Diastolic blood pressure also fell in both groups at both time periods. Although the trial did not meet all primary endpoints, the data showed that the therapy significantly reduced blood pressure in patients with resistant hypertension. At 12 months, there was an 88 percent responder rate – a 35 mmHg blood pressure drop and a decrease in left ventricular mass (the left ventricle enlarges when factors such as hypertension force it to work harder). Future trials need to incorporate measures to improve variability in blood pressure in subjects.

“This system is safe, and its effect is as good as two or three drugs for people who are already taking five or six drugs and still can’t control their hypertension,” Bisognano said. “It’s a good additional option for these patients.”

The study was sponsored by CVRx, Inc., which developed the Rheos® System. Bisognano is a consultant for CVRx, Inc. and has received consulting fees and research support from the company.

Dr. Bisognano will be available to the media on Tuesday, April 5, at 12:30 p.m.

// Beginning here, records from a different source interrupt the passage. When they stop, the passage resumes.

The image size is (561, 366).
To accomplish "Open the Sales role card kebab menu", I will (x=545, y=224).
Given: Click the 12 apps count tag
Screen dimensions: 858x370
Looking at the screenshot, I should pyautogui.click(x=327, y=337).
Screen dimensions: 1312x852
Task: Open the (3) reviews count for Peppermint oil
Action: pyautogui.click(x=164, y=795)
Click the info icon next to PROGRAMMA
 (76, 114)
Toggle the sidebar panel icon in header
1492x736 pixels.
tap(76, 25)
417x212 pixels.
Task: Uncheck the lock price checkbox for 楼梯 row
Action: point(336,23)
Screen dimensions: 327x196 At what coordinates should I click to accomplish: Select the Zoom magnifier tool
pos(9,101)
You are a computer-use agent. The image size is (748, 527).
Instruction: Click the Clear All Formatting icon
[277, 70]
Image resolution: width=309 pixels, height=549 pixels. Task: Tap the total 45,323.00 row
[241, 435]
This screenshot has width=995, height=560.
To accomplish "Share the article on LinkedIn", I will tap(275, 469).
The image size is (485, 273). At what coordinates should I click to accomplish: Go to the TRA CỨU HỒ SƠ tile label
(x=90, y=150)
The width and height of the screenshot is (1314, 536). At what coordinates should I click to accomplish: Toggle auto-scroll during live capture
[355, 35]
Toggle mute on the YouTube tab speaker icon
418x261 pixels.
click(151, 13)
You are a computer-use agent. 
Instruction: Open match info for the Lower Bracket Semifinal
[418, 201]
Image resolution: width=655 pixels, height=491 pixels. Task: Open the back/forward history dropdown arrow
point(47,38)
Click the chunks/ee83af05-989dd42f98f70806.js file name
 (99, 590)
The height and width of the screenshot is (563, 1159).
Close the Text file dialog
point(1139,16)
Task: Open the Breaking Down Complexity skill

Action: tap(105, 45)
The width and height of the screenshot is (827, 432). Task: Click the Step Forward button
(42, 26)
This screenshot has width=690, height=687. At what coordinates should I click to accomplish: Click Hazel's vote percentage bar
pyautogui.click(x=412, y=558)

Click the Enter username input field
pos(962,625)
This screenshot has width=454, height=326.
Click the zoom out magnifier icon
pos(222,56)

CDT, in Room 338/339.
Dr. Bisognano will present the study, “Baroflex Activation Therapy Sustainably Lowers Blood Pressure in Patients with Resistant Hypertension: Results from the Rheos Pivotal Trial,” on Tuesday, April 5, at 10:45 a.m. CDT, in the Joint Main Tent: La Nouvelle.

The American College of Cardiology (www.cardiosource.org) represents the majority of board-certified cardiovascular care professionals through education, research, promotion, development and application of standards and guidelines – and to influence health care policy. ACC.11 is the largest cardiovascular meeting, bringing together cardiologists and cardiovascular specialists to share the newest discoveries in treatment and prevention, while helping the ACC achieve its mission to address and improve issues in cardiovascular medicine.